I wrote Hyde rather cinematically, trying to imagine how each scene might be framed on the screen, how an actor would display a particular emotional state or reaction. For the title role, it’s hard to imagine anyone better than the brilliant Daniel Day-Lewis. In real life he seems to be a quietly spoken, gentle, thoughtful, intelligent man, and we have seen him play the mannered gentleman in Age of Innocence, The Crucible, Lincoln, even The Last of the Mohicans.
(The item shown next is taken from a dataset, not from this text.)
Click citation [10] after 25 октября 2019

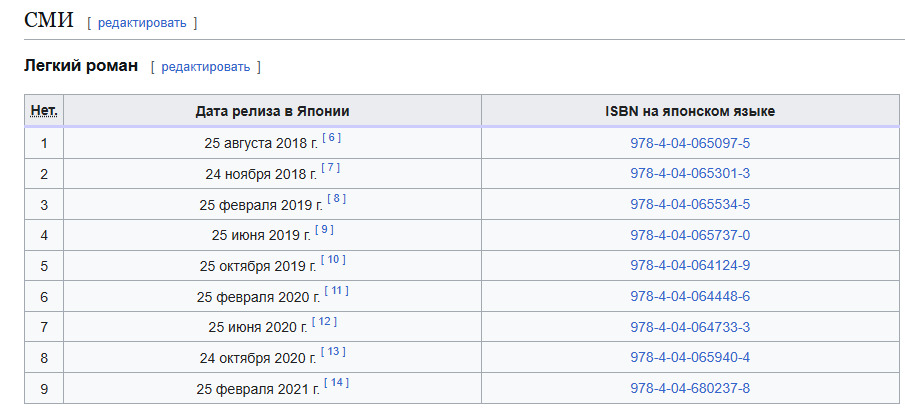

Yet DDL can conjure a terrifying ferocity, as witnessed in perhaps his most memorable roles, Bill the Butcher in Gangs of New York and Daniel Plainview in There Will Be Blood. There are a few other actors who I think could capture the proper restraint of Jekyll and the cringing animality of Hyde: Ralph Fiennes, (a younger) Jeremy Irons, Daniel Craig, Christoph Waltz, ( a slightly older) Michael Fassbender.
As for John Utterson, Jekyll’s friend and solicitor and the steely investigator of the whole mystery, I can see Tom Wilkinson, with his fleshy hangdog face and stern, shrewd gaze. Kenneth Branagh might beautifully take on Hastie Lanyon, Jekyll’s vulnerable, grieving, alcoholic doctor friend. Ian McKellan would make a wonderful Sir Danvers Carew, the clever, cunning, white-haired MP who discovers Jekyll’s terrible secret. Stanley Tucci might play, somewhat unexpectedly, an excellent Poole, Jekyll’s sleek, subdued, endlessly loyal butler who knows far more than he lets on.
Georgiana and Jeannie, Jekyll’s and Hyde’s doomed “romantic” interests, make for interesting casting; they should indirectly resemble each other yet be separated by about 20-30 years in age. Emily Mortimer, with her sweet, shy, slightly awkward grace, could play a tender Georgiana. And I think Emma Watson—arch, pert, sexy, yet still trailing the innocence of Hermione Granger—could put a titillating spin on Hyde’s young prostitute, Jeannie.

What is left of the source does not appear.